L’économie européenne est apparemment encore en bonne forme : sa balance des paiements est excédentaire ; elle reçoit plus de 500 milliards d’euros d’investissements étrangers chaque année ; les pays de l’Union européenne concentrent près d’un quart de la puissance mondiale de calcul, loin devant celle de la Chine (5,8 %).
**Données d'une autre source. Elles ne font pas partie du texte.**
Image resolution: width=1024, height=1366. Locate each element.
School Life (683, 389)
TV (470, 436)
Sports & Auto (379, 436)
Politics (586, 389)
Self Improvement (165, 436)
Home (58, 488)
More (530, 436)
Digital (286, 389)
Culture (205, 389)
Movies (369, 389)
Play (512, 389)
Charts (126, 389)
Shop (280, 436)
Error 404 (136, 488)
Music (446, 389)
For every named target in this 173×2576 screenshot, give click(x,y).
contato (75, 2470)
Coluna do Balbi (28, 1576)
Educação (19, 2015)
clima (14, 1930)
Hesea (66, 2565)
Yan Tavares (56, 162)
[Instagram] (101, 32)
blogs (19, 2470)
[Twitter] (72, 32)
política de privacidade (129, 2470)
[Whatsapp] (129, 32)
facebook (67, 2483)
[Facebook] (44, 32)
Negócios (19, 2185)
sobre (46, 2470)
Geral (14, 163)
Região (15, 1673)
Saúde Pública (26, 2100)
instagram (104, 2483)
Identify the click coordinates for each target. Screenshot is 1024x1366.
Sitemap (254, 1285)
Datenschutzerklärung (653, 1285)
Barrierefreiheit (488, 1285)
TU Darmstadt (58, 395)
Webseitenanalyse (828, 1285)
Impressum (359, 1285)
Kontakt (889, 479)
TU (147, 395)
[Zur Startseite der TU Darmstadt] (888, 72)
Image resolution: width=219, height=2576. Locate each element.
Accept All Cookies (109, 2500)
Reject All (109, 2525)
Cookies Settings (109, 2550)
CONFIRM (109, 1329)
Elle est le lieu du monde le plus agréable à vivre et celui qui assure la meilleure protection sociale à ceux qui ont le privilège d’y vivre.
Et pourtant, tout démontre aujourdhui que l’Europe décline à grande vitesse ; elle est même au bord de la catastrophe : elle ne représente plus que 25% du PIB mondial contre 35% au début des années 2000. La part des entreprises européennes dans la capitalisation boursière mondiale a décliné rapidement en 20 ans d’environ 30% à près de 15%. Aucune entreprise européenne créée dans les 50 dernières années n’a une valorisation supérieure à 1000 milliards de dollars alors que c’est le cas de six entreprises américaines (Apple, Microsoft, Nvidia, Amazon, Alphabet, Meta). En matière de recherche, le Royaume-Uni n’est le troisième pays le plus innovant du monde que dans seulement 12 technologies sur les 64 « technologies critiques » ; l’Allemagne dans 10 technologies ; l’Italie dans 3 ; tandis que la France, l’Espagne et les Pays-Bas ne dépassent jamais la 4e ou la 5e place. En matière de capacité de calcul, l’Union européenne est loin derrière les États-Unis (25% contre 53 %). En matière de défense, la souveraineté européenne n’est absolument pas restaurée, et on ne fait pas grand-chose pour y parvenir : en 2023, 78 % des dépenses européennes d’armement ont été confiées à des fournisseurs non-européens, dont 63 % aux États-Unis.
C’est pire encore si on compare les Etats-Unis et l’Europe aux puissances asiatiques. En 2023, les États-Unis ne sont plus en tête que dans 7 des 64 « technologies critiques » contre 60 en 2007. La même année 2023, la Chine domine 57 des 64 technologies critiques, dont 24 présentent un risque de monopole. On pourrait encore accumuler les données en ce sens.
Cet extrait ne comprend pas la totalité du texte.